- Directed by: Rajan Lyallpuri
- Written by: Rajan Lyallpuri
- Story by: Ajathashatru
- Produced by: Namratha Hegde Productions
- Starring: Arvind Bolar Namratha Hegde Ajathashatru Sadashiv Amrapurkar
- Music by: Iqbal Darbar
- Release date: 31 August 2012 (South Karnataka);
- Running time: 130 minutes
- Country: India
- Language: Tulu

= Sompa (film) =

Sompa is a 2012 Indian Tulu-language comedy film directed by Rajan Lyallpuri and produced by Namratha Hegde Productions, starring Sadashiv Amprapurkar, Aravind Bolar, Ajathashatru and Namratha Hegde. The comedy is set in Mangalore, and marks the first appearance of veteran Indian actor Sadashiv Amrapurkar in a Tulu film.

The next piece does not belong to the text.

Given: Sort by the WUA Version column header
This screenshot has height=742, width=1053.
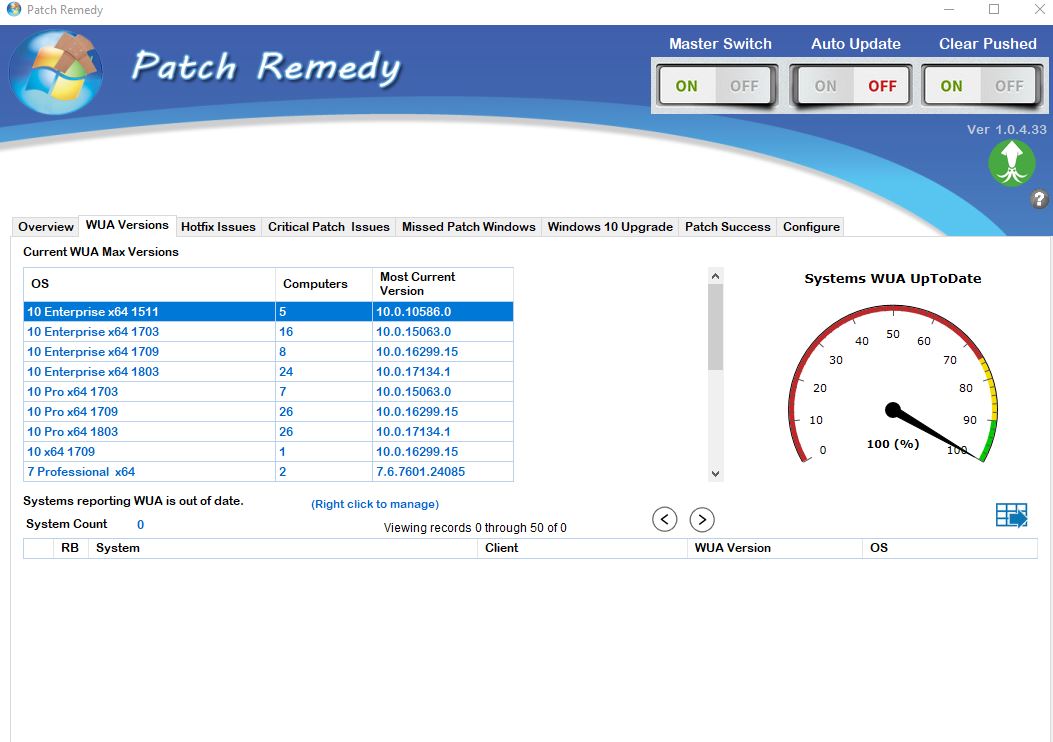Looking at the screenshot, I should (732, 548).
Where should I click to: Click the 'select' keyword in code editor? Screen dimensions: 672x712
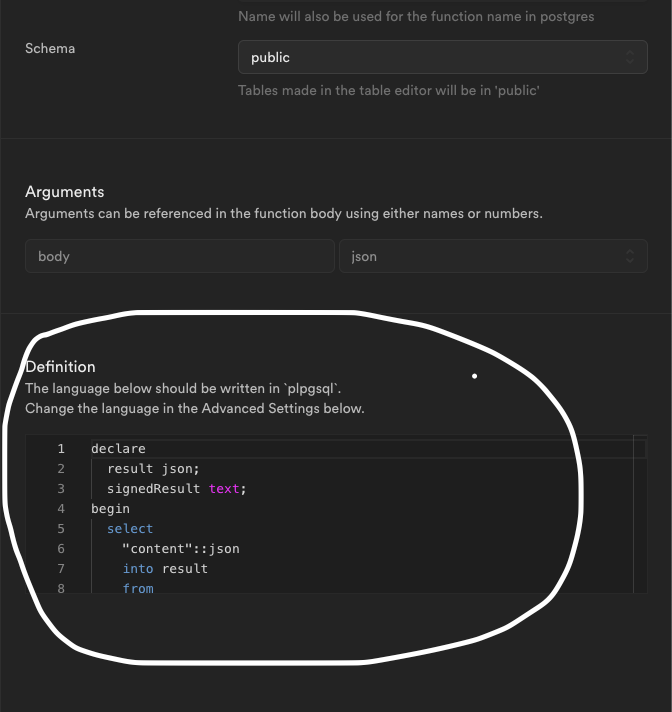click(x=130, y=529)
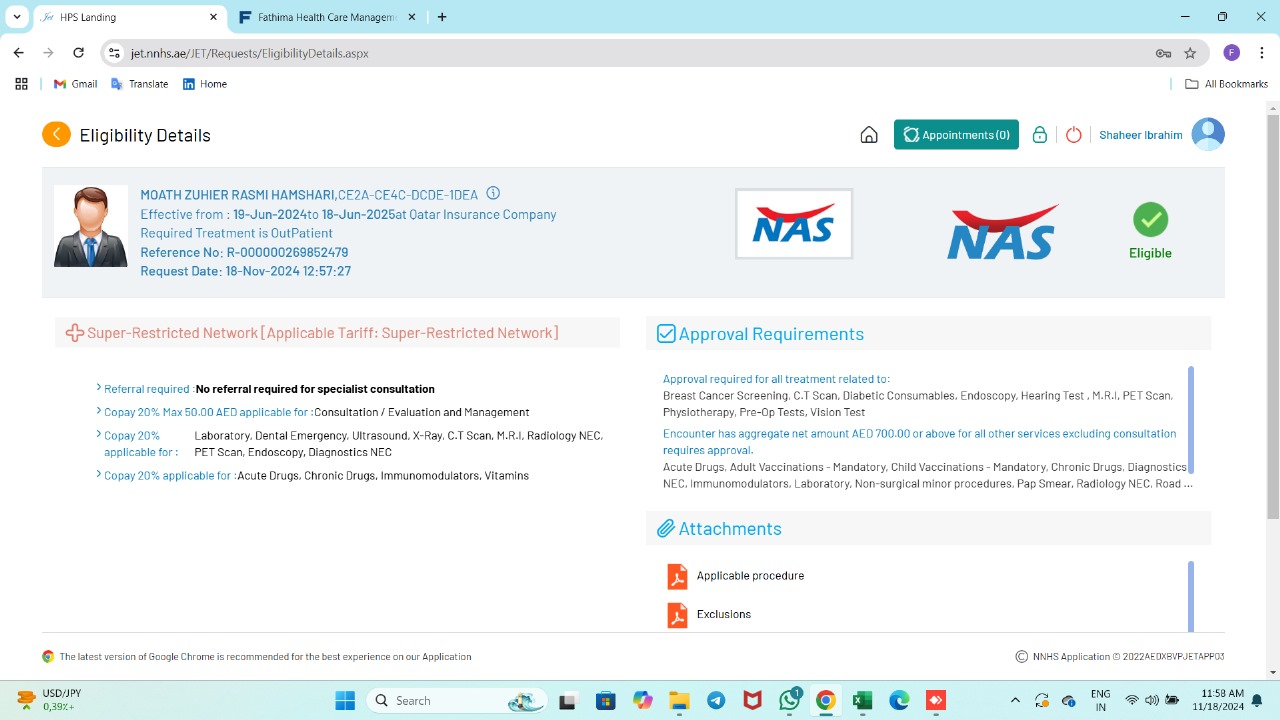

The film's working title was Raampa, named after Ramappa Poojary, a hotelier. Before the film was released, the title had been changed to Sompa, following objections from the Poojary family.

==Cast==
- Namratha Hegde
- Sadashiv Amrapurkar
- Ajathashatru
- Aravind Bolar
- Ravi Surathkal
- Prabhakar Shetty
- Chandravati Vasanth
- Shashiraj Kavoor
- Shobha Shetty

==Soundtrack==
The music of the film was composed by Iqbal Darbar. After a series of Bollywood hits he has now composed songs for his first Tulu film sung by Dr. Nitin Acharya, winner of the Voice of Bangalore contest held in Bangalore, Karnataka.